#### Aim of the exercise
From the line with "Given: Click the 'in spite of' orange tile" to the line with "Given: Open the Apple menu", retype every line exactly, including those two, and leave out the rest of the data below.

#### Exercise inputs
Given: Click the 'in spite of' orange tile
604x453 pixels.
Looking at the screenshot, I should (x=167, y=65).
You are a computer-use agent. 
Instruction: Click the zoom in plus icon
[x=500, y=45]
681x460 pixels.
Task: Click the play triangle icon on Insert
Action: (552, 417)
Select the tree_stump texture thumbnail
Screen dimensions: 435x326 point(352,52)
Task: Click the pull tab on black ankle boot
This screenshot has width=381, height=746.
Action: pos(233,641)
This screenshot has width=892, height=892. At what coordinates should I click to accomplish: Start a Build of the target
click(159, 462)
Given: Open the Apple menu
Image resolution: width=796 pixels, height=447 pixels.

==

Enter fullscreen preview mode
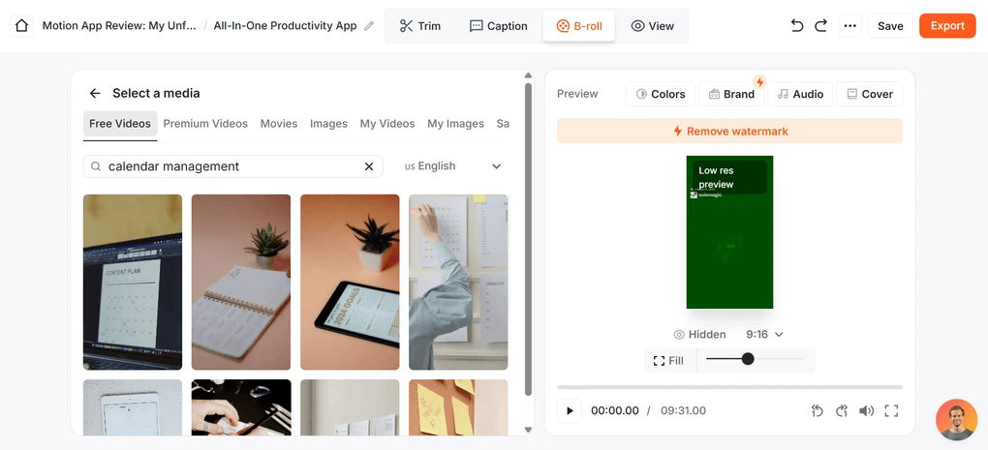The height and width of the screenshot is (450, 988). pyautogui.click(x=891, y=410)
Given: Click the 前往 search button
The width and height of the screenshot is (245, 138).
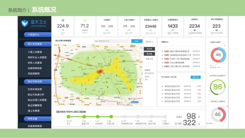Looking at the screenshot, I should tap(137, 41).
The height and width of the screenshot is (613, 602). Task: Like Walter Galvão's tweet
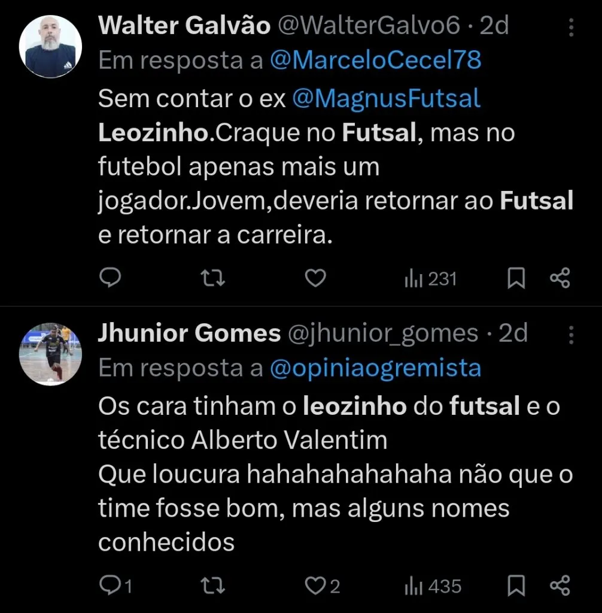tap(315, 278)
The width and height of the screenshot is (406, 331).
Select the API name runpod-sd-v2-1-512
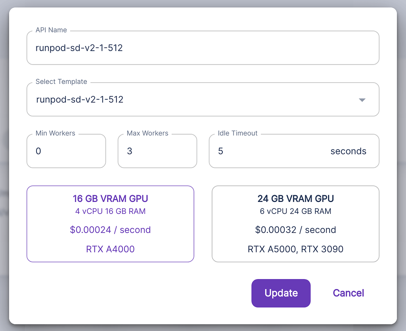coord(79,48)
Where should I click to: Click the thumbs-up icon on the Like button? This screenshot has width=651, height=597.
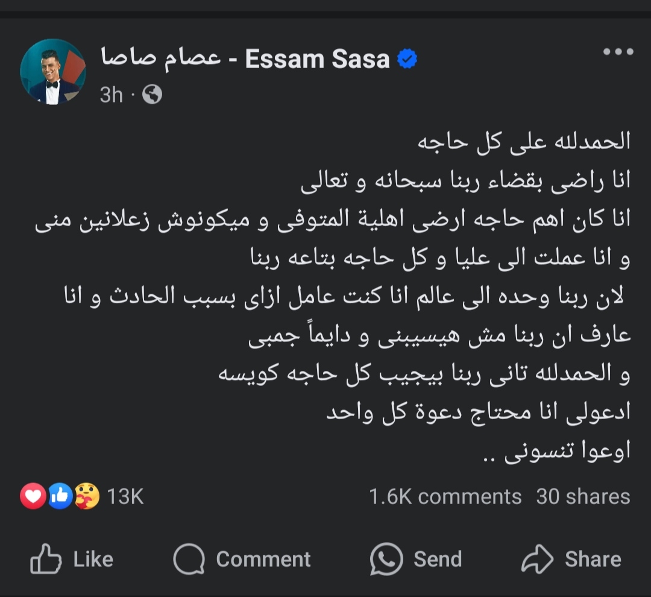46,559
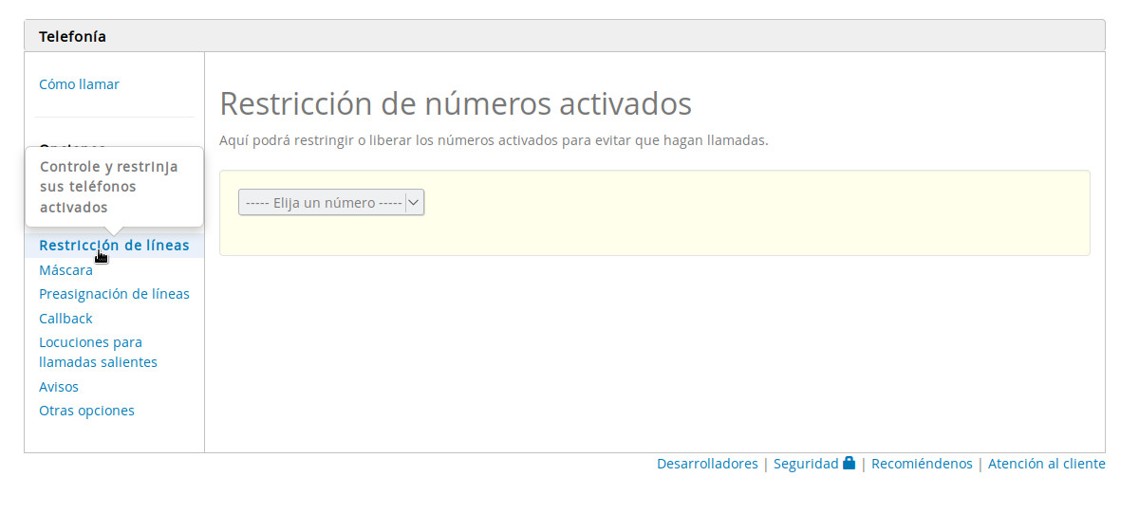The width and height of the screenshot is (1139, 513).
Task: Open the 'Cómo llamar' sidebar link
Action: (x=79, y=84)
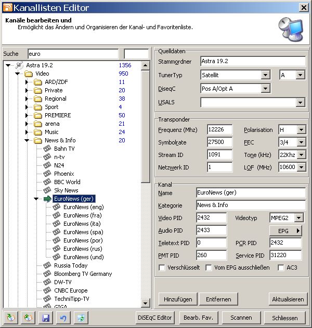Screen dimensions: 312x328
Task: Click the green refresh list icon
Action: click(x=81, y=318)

#### Task response
Given: Click the 'in spite of' orange tile
604x453 pixels.
Looking at the screenshot, I should (x=167, y=65).
You are a computer-use agent. 
Instruction: Click the zoom in plus icon
[x=500, y=45]
681x460 pixels.
Task: Click the play triangle icon on Insert
Action: (552, 417)
Select the tree_stump texture thumbnail
Screen dimensions: 435x326 point(352,52)
Task: Click the pull tab on black ankle boot
This screenshot has width=381, height=746.
Action: pos(233,641)
This screenshot has width=892, height=892. At what coordinates should I click to accomplish: Start a Build of the target
click(159, 462)
Given: Open the Apple menu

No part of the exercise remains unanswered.